### Exercise brief
Exact wording is needed for every line from the one holding "Maximize the Bearing Selection Wizard window" to the end of the records below; write those lines out and omit the pictures.

[Saved data entries]
- - - -

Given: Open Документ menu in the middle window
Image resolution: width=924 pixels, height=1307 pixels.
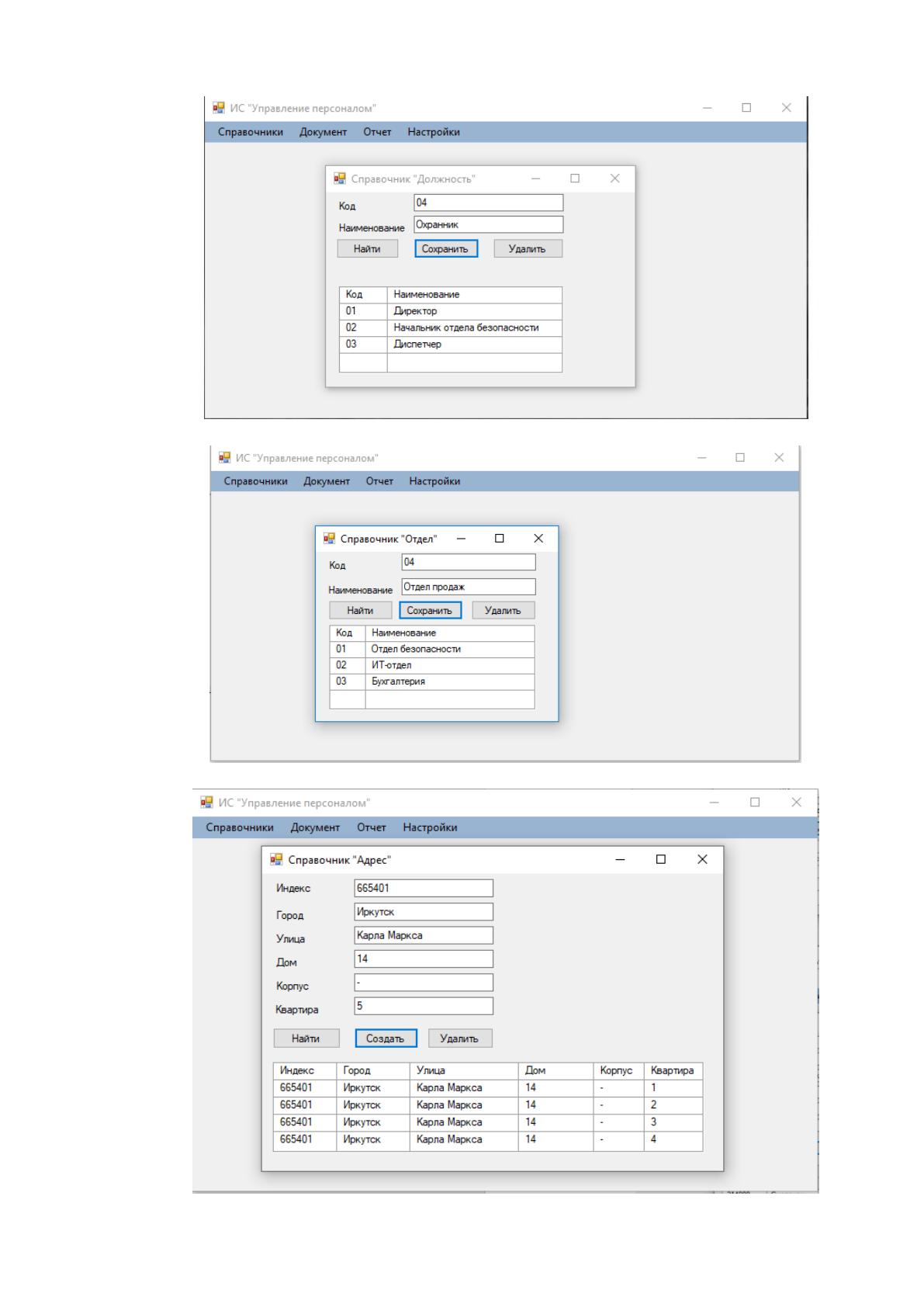Looking at the screenshot, I should point(327,481).
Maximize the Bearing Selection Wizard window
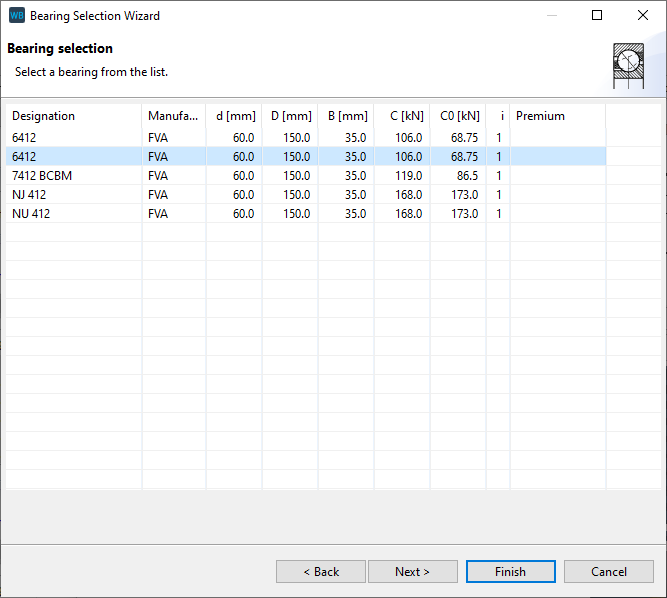 [x=597, y=16]
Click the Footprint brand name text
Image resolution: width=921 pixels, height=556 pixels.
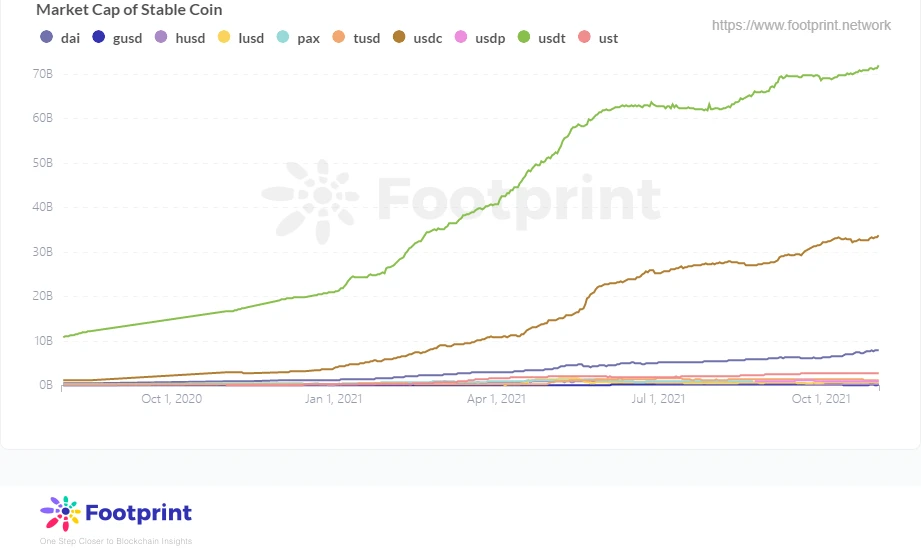(x=139, y=513)
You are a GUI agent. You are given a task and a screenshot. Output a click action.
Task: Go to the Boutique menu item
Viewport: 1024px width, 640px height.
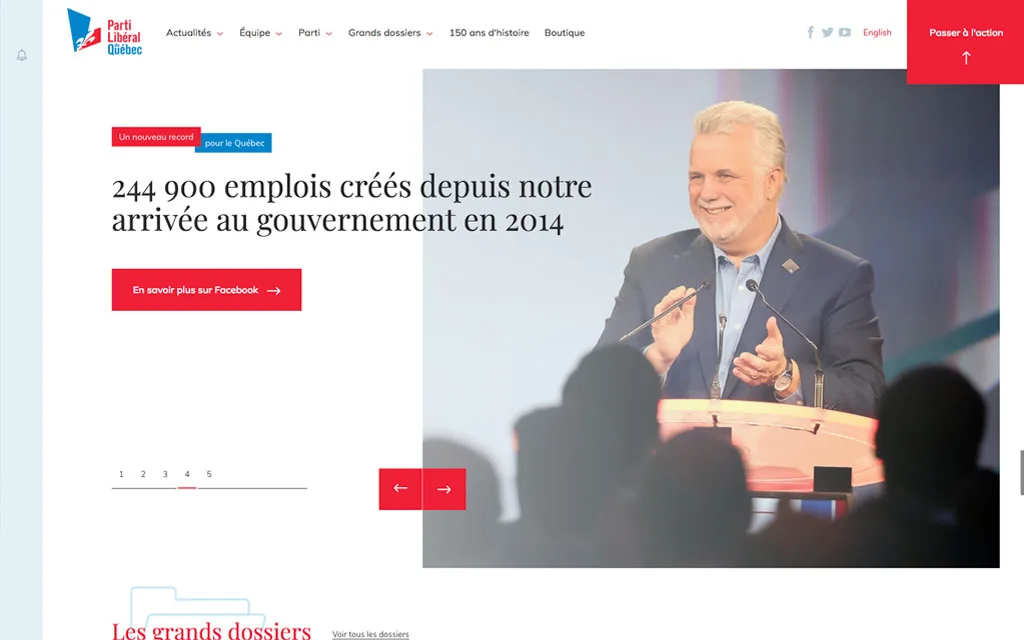click(x=564, y=33)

- - - -

### Solution
Maximize the Bearing Selection Wizard window
 [x=597, y=16]
Click the Footprint brand name text
Image resolution: width=921 pixels, height=556 pixels.
(x=139, y=513)
You are a GUI agent. You are given a task and a screenshot. Output a click action.
Task: Go to the Boutique menu item
Viewport: 1024px width, 640px height.
click(x=564, y=33)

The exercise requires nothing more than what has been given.